What does it claim to do? It claims to improve your blood circulation, flexibility, and increase bone and muscle strength.

Possible… yes!

But only for a VERY untrained or elderly patient and only for a limited time till be the body gets used to it.

The only claim that is of some validity to me is the one about increasing flexibility. The reason for this is that fast vibrations are known to “turn off” what are known as spindle cells in your muscles.

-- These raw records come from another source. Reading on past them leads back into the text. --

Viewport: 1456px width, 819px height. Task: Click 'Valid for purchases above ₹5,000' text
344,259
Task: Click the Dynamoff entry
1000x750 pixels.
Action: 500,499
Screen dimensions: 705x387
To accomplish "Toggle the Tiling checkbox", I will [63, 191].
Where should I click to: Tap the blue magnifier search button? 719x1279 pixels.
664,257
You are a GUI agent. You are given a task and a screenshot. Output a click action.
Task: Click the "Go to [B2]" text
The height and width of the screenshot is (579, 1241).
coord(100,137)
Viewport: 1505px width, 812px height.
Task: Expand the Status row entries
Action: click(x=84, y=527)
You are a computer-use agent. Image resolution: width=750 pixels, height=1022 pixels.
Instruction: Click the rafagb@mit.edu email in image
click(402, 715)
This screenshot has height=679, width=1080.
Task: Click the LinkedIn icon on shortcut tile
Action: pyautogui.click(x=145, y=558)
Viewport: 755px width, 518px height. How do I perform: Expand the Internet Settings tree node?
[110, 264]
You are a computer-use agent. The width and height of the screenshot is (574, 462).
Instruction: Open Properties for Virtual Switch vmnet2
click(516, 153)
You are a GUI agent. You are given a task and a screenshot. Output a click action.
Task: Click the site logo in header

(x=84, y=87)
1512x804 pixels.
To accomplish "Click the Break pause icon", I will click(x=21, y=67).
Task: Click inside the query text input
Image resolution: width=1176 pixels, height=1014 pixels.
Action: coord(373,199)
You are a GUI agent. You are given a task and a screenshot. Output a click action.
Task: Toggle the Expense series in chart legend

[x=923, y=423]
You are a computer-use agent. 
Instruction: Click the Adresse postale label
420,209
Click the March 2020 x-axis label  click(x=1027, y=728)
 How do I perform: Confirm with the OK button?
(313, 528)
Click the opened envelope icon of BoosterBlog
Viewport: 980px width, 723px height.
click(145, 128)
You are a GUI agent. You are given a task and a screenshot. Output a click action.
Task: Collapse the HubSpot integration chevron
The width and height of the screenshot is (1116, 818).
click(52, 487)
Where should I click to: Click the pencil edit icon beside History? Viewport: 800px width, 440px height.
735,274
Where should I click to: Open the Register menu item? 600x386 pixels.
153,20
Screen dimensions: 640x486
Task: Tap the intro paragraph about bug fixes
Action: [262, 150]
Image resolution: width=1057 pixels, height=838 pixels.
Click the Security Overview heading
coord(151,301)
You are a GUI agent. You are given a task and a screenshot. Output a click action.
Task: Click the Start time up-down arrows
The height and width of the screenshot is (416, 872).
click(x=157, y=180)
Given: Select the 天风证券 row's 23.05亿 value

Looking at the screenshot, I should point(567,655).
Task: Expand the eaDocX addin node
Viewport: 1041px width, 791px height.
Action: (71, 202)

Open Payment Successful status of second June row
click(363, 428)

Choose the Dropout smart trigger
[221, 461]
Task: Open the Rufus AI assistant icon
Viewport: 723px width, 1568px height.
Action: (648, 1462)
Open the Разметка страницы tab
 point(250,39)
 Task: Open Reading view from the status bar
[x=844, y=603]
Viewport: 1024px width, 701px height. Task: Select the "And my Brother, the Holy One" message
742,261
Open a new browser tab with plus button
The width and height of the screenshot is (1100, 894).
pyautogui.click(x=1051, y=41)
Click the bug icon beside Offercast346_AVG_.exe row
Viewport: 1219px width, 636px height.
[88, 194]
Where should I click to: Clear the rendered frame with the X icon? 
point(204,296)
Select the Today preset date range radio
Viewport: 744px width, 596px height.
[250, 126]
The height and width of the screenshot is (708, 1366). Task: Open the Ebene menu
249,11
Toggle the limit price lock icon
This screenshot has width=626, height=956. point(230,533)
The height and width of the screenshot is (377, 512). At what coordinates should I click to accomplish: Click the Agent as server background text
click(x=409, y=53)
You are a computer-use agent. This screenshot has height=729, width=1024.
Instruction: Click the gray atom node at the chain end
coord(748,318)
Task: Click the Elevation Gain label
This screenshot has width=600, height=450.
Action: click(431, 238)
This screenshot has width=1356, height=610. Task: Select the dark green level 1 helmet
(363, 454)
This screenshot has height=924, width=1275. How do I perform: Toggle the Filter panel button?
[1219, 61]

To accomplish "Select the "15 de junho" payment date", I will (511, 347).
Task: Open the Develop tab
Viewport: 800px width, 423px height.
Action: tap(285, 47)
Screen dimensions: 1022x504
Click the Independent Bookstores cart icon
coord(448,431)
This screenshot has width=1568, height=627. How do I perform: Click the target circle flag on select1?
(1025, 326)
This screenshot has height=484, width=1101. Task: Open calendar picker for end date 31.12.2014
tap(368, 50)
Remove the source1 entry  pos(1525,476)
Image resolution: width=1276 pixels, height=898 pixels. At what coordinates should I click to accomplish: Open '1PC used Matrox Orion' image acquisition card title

Spindle cells are something that all of us have in our muscles that report changes in muscle length.

So if we turn them off using vibrations from a power plate, you don’t “tighten up” when you try to stretch, so you can improve flexibility.The “stretch reflex” is turned off.

However… if you do this too much, you will “turn off” the spindle cells too much and then your body will lose coordination because it has no clue how long the muscles are and how fast their length is changing.

Also, the stretch reflex is important in generating power and speed so you will deprove in those areas as well.

Finally, the stretch reflex is an injury prevention mechanism in your muscles so if you turn it off long term its bad news for preventing muscle tears/pulls.

Also, any good flexibility program can get you to improve flexibility and range of motion without these side effects.

All in all, the problem I have with the power plate is not that it is totally useless, just that it is not a good value for your money, and it’s claims are overstated. For the price, get yourself a good set of weight plates, bar, power rack and dumbells!

NOTE: Most countries have laws against how many hours per day you can operate heavy machinery like jackhammers. This is because constant vibration is not a good idea for your body especially internal organs. Just think about that when deciding if a power plate is something you want to be training on.